Although chronological age was not a significant predictor of performance, there was a significant correlation between chronological age and EVT-2 growth scale values [r = .617, p < .001]. It was of interest to determine whether the results described above attributed to vocabulary size were still present when controlling for age. A third model including Age, EVT-2 standard scores, as well as the interaction between the two was calculated and, indeed, there was a significant main effect of EVT-2 standard scores, but not chronological age; children with larger expressive vocabularies were more likely to look at the familiar image during CP trials, had a faster rate and acceleration in looks to the familiar object for CP trials, and were more sensitive to mispronunciations. This pattern was even more evident for older children with larger vocabularies [γ0Age*EVT*MP = -0.01, SE = 0.002, t = -2.35, p = 0.019; γ2Age*EVT*MP = -0.02, SE = 0.01, t = -3.10, p = .002]. This interaction is similar to the findings described in the mixed effects model with only EVT-2 growth scale values, in that the older children with higher EVT-2 standard scores were also the children with the higher growth scale values. This more complex model was not a better fit, compared to the model with only EVT-2 GSV [AIC: EVT-2 GSV (1,887) < EVT-2 standard score (1,889); BIC: EVT-2 GSV (2,028) < EVT-2 standard score (2,098)]. This suggests that, despite the correlation between chronological age and EVT-2 growth scale values, a model including only EVT-growth scale values was sufficient to estimate the eye gaze patterns of the CP and MP trials.
Looking patterns during NW trials
The NW trials were analyzed separately to examine the looking patterns when a nonword was heard.
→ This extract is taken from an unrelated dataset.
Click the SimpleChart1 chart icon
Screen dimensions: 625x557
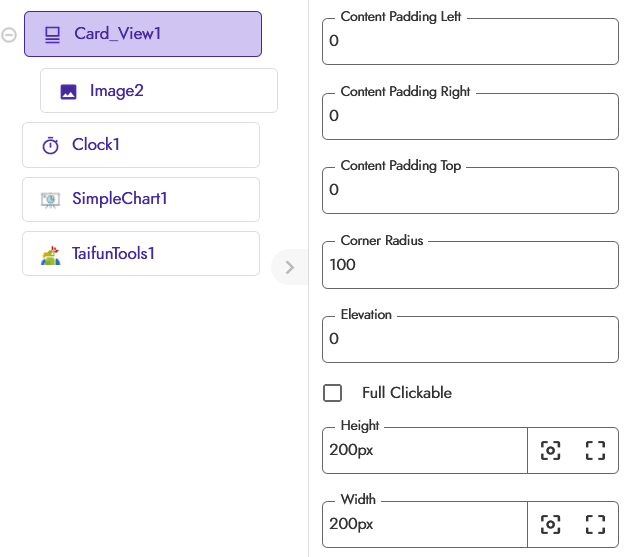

Again, two separate mixed-effects models were compared in order to explore the effects of the child-level independent variables on the looking patterns. A comparison of the two models again confirmed that EVT-2 growth scale values, rather than chronological age, provided a better fit of eye gaze patterns for NW trials; the parameter estimates including Age were not significant and the AIC and BIC were slightly lower for the EVT-2 growth scale value model [AIC: EVT-2 GSV (1,187) < Age (1,188); BIC: EVT-2 GSV (1,251) < Age (1,253). See Appendix for additional information regarding model fit comparison)]. A model including both chronological age and EVT-2 standard scores was also calculated to investigate the relationship between expressive vocabulary and looking patterns during NW trials, while controlling for chronological age.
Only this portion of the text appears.